Estrella Matutina no tenía ni idea de quiénes podían ser los barqueros ni de por qué se llevaban a Barbán; pero aquello restableció su fe en los colores. Barbán había planeado robarle, sin la menor duda, pero los barqueros eran tramposos y ladrones más listos que él. Ya había perdido de vista la barca. Poco a poco se fue normalizando el latido de su corazón y pudo centrarse en reflexionar acerca de su propia situación.

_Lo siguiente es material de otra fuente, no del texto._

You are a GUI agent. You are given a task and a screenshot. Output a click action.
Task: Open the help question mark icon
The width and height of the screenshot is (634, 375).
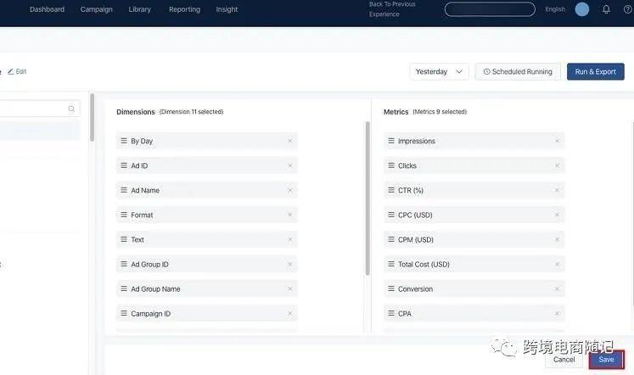coord(628,9)
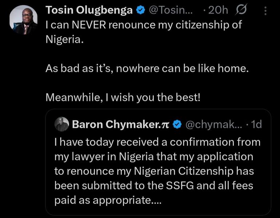Click the slashed-circle Grok icon

tap(241, 9)
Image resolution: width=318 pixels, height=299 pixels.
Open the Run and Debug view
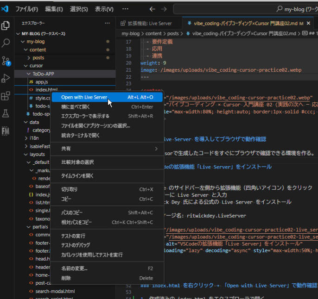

No lamentaba en absoluto haber perdido al escolta. Tampoco tenía miedo de continuar el viaje sola. No temía a los vagabundos viajeros, y en cuanto a los ladrones, confiaba en que sus afinados sentidos la mantuvieran a salvo de problemas. Pero al mismo tiempo que Barbán, había desaparecido todo su dinero. Todo lo que le quedaba era la ropa que llevaba puesta, y el pequeño vellón de lana que había recibido de su padre como regalo de despedida.

En ese momento lo sacó del bolsillo y lo apretó contra su mejilla.

—Siento haber perdido tu dinero, papá —musitó—. Sé lo mucho que has tenido que trabajar para conseguirlo. Pero no tienes por qué preocuparle por mí. Encontraré el camino a Anacrea como sea. Y entonces me reuniré con mama.